(Lines for locating items on the display)
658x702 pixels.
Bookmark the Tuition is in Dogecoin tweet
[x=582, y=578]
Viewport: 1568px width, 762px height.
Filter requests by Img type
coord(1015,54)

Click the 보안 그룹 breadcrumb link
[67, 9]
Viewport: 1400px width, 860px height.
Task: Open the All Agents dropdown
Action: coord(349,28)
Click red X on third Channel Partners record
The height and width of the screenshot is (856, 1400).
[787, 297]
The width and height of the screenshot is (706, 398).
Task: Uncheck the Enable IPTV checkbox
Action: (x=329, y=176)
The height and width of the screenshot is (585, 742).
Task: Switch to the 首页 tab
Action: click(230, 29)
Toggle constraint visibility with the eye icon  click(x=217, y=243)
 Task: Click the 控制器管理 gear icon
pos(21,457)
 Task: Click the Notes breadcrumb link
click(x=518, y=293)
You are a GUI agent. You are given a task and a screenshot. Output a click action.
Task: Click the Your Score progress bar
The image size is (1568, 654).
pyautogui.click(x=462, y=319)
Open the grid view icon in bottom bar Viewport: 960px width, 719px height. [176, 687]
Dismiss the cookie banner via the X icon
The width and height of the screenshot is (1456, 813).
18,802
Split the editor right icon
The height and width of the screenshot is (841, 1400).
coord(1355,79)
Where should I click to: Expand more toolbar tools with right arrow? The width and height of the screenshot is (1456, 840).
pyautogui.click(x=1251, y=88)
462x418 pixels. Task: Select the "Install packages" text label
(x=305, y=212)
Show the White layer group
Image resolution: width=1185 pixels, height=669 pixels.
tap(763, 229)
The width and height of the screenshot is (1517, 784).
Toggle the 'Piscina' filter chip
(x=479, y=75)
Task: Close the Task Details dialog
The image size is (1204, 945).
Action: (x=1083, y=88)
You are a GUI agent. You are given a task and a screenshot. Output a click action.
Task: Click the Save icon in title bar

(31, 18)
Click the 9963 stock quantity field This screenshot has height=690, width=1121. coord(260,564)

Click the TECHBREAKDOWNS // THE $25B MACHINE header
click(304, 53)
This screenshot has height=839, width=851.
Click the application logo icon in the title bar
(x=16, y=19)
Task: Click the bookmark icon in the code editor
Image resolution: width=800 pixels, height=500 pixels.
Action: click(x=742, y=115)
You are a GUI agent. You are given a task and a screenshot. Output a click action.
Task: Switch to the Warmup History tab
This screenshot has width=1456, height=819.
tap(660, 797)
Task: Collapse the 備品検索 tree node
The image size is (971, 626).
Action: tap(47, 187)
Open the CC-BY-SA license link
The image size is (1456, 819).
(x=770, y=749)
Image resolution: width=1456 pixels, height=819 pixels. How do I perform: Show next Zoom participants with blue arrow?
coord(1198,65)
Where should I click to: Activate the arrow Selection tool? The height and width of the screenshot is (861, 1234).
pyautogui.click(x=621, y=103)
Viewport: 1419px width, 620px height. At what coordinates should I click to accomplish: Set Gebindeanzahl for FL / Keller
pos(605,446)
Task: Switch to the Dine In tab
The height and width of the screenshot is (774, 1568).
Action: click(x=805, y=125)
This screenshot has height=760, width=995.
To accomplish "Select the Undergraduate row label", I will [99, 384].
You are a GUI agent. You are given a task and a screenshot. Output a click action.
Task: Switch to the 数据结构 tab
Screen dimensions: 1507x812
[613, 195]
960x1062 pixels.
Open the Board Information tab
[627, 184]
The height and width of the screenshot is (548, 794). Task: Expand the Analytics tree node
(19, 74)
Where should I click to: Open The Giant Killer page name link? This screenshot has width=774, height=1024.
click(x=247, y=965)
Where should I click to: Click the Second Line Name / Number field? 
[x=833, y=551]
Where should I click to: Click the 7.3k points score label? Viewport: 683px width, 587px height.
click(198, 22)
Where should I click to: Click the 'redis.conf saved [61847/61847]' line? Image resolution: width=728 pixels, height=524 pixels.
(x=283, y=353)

Short exercise:
Please arrange the lines from "Task: Click the bookmark" through "(x=770, y=749)" as a two-column CSV with the header instruction,click. Give one row per click, with each value in a single quoted field and line breaks replaced by spaces.

Output for this exercise:
instruction,click
"Task: Click the bookmark icon in the code editor Image resolution: width=800 pixels, height=500 pixels.","Action: click(x=742, y=115)"
"You are a GUI agent. You are given a task and a screenshot. Output a click action. Task: Switch to the Warmup History tab This screenshot has width=1456, height=819.","tap(660, 797)"
"Task: Collapse the 備品検索 tree node The image size is (971, 626).","Action: tap(47, 187)"
"Open the CC-BY-SA license link The image size is (1456, 819).","(x=770, y=749)"